Before we both dive headlong into our respective Friday mornings, I want to call your attention to a couple or three points raised by your friend and mine, David Hale. The first concerns dancing, of all things:

During the TV timeouts in the latter stages of last week’s win over Arizona State, the music blared throughout Sanford Stadium, and a large contingent of Bulldogs broke out some of their best dancing moves to lighten the mood.

The lighthearted demeanor ruffled a few feathers among fans who wondered if the team was taking the close game as seriously as it should, but Richt said he thinks just the opposite was true.

"Our guys have a wonderful spirit," Richt said. "I know some defensive guys were dancing a little bit in the fourth quarter and we had the last three drives of the game we had three-and-outs and they had negative yardage in the fourth quarter. So I don’t think you can say it was a bad thing. I don’t think it hurt their play."

Richt said he understands the criticism, but thinks barring the players from a few spur-of-the-moment dance routines would create a new wave of criticism from the other side. The bottom line, he said, is results. If the team wins, they can dance all they want.

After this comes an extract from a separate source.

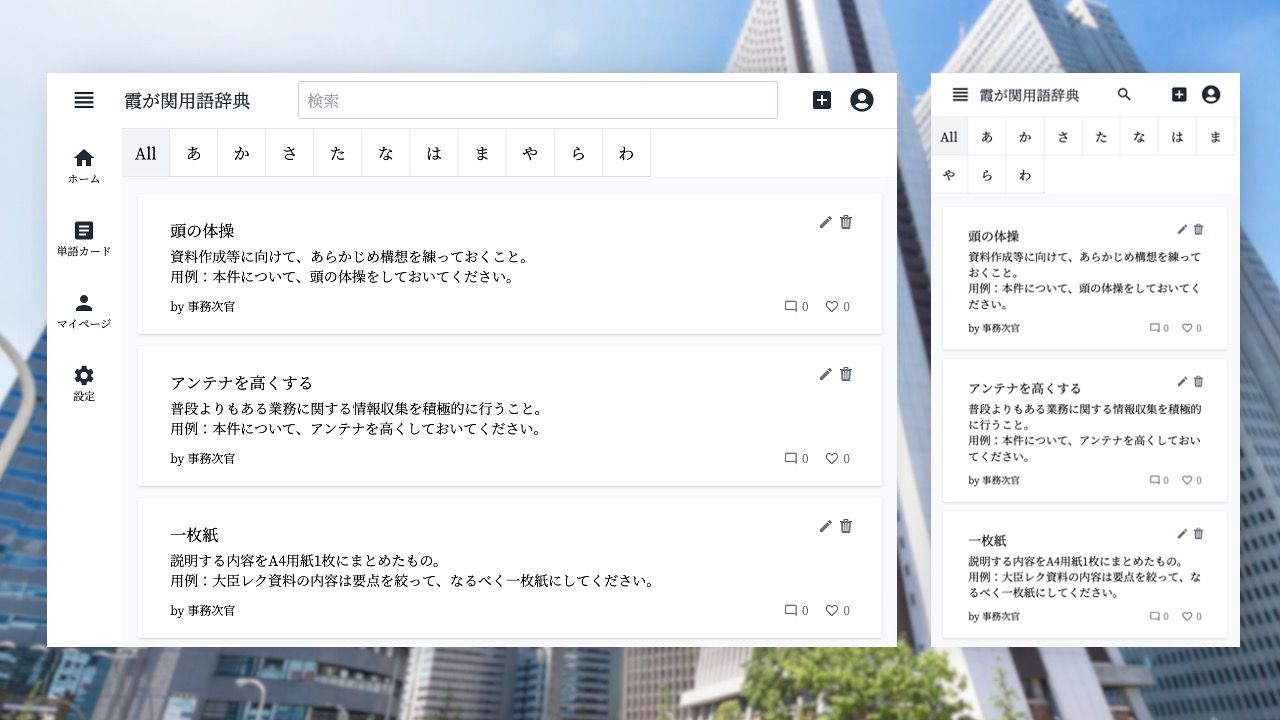
Task: Select the ホーム home icon
Action: [x=84, y=158]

"I’d rather them be dancing than crying," Richt said.

Mark Richt is completely right about this one. Remember the sideline dance the Mississippi St. Bulldogs’ special teams used to do before taking the field, back when MSU was good? Remember the energy in Sanford Stadium when the Red and Black broke out a few dance moves in the 2007 games against the Mississippi Rebels and the Auburn Tigers? Heck, that Hawaii Haka dance even had its moments.

I am no dance aficionado. I know that because my wife is one---I surprised her last Christmas with tickets to see the Alvin Ailey Dance Company at the Fox---and her efforts to teach me to dance have been dismal failures. I once dipped a bridesmaid while dancing at a wedding reception . . . and dropped her. Despite those shortcomings, though, even I see how energizing the dancing is when the players take part in it. They’re not showboating, they’re not behaving in an unsportsmanlike manner, and they’re having fun. Football is supposed to be fun.

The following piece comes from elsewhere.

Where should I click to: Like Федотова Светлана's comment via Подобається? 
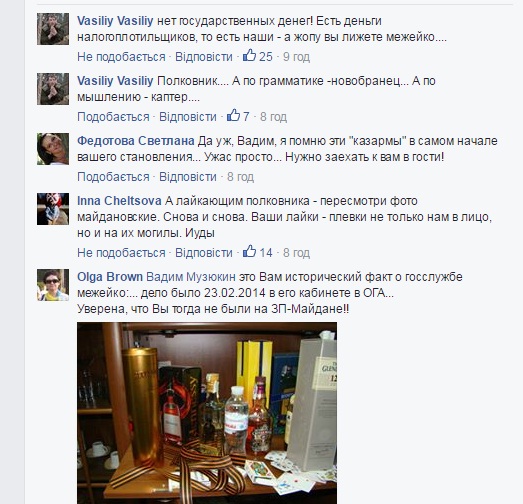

I’m an uptight middle-aged white guy. Twenty years ago, I was an uptight 20-year-old white guy. Yet even I know the dancing isn’t a bad thing. When I’m the one telling people to lighten up and let young men be young men, folks need to lighten up and let young men be young men.

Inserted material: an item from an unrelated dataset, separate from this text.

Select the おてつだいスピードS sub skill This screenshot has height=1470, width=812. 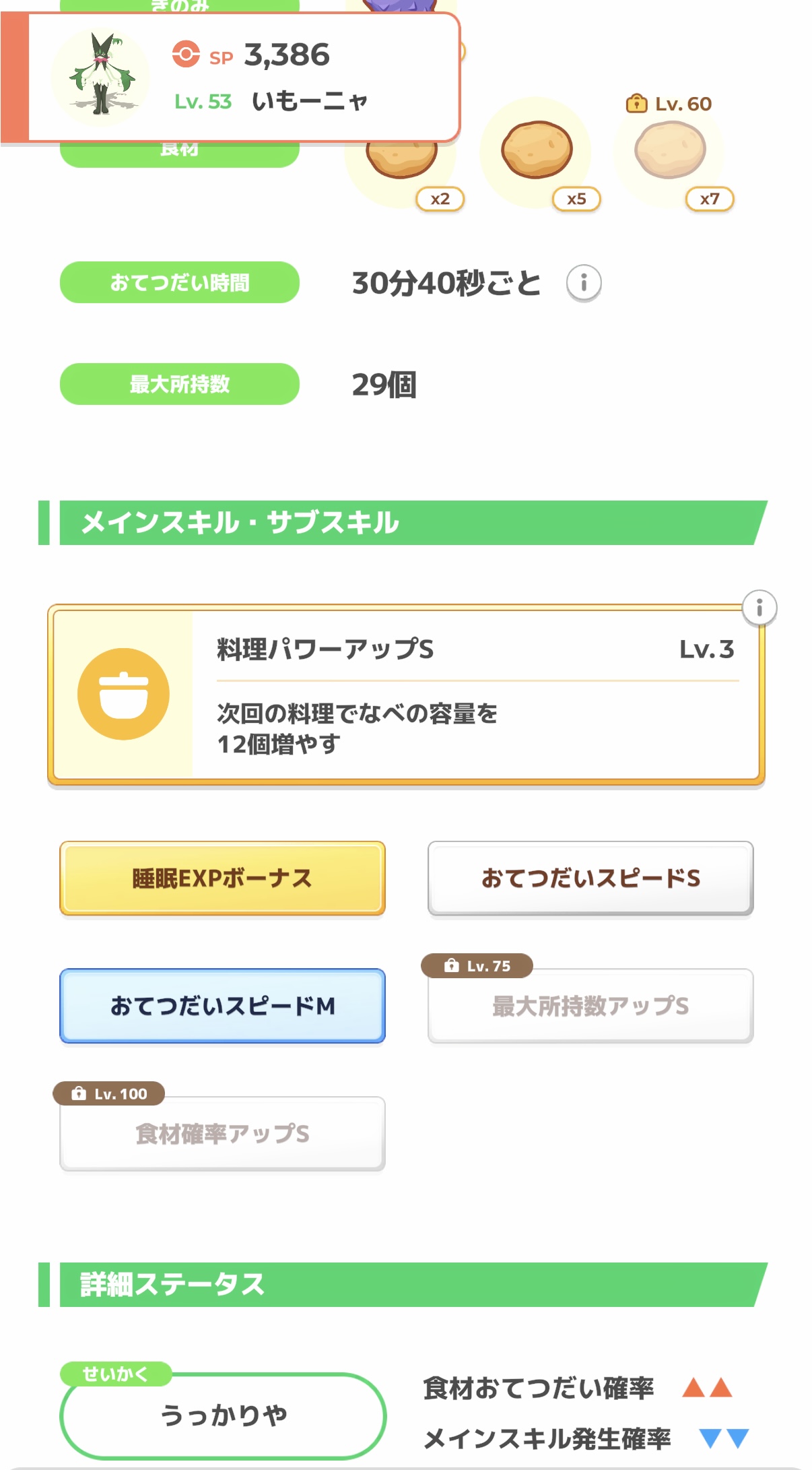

In the same piece linked to above, Hale also reports the following:

Georgia’s fifth game last season came with plenty of hype, with a top-10 opponent coming into town and the Bulldogs donning black jerseys as part of a planned "blackout."

Once again, Georgia welcomes a top-10 team to Sanford Stadium for Week 5, but there won’t be any festivities surrounding the uniform to go along with LSU’s visit.

"I don’t think we’d do a black jersey or black helmet, we wouldn’t do a blackout of any kind unless we got the fans into it," Richt said. "I don’t think it’s worth doing a blackout without it."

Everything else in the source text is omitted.